Home / Urban / ISTRI KEDUA AYAHKU / Bab 4. Cucu kesayangan

Share

Bab 4. Cucu kesayangan

Author: Yazmin Aisyah
last update Last Updated: 2022-08-16 09:05:14

ISTRI KEDUA AYAHKU 4

Jleb. Kata kata itu menusuk hatiku demikian dalam, hingga tembus ke jantung rasanya. Sakit sekali. Jika aku saja sesakit ini, bagaimana dengan Bunda. Kugenggam tangan Bunda yang terasa dingin. Aku tahu betapa perih hatinya. Namun di depan semua orang, wajah Bunda yang cantik tetap setenang telaga.

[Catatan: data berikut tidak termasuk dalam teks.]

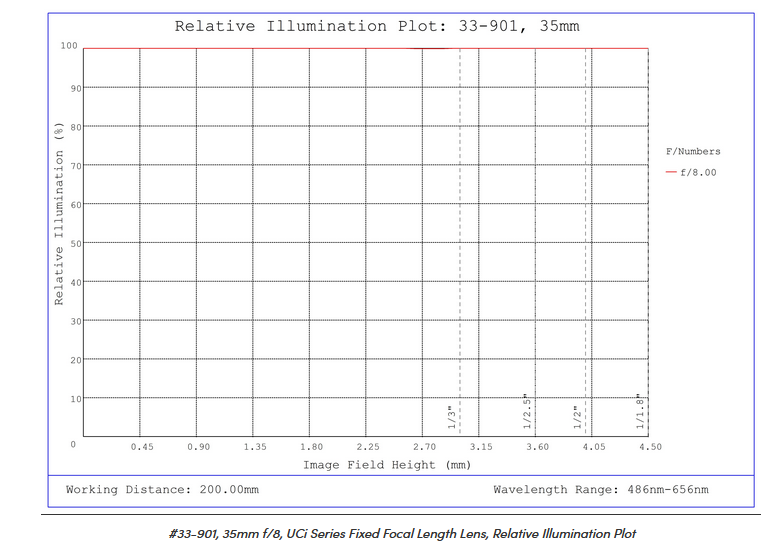The width and height of the screenshot is (781, 545).
Task: Click the 100 tick on the y-axis
Action: (x=69, y=45)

Tiba-tiba kudengar Mama bertepuk tangan. Dia merasa menang dengan keputusan Eyang barusan.

"Nah. Tunggu apa lagi? Segera hubungi gadis itu, Elisa. Dan tawarkan dua ratus juta padanya? Cukup kan?"

Mama sumringah. Aku menatap Ayah. Akankah terjadi lagi untuk kesekian kalinya? Tidak. Aku telah bertekad bahwa ini adalah yang terakhir. Aku menoleh pada Eyang, hendak membantah kata-kata nya meski aku tahu akan berujung murka. Tapi sebelum itu, suara Ayah lebih dulu terdengar.

"Maaf Ibu. Sekali ini biar kujalankan fungsi ku sebagai seorang Ayah." Ayah lalu menatap Huda. "Besok bersiap siap, kita akan menemui keluarga Saksia."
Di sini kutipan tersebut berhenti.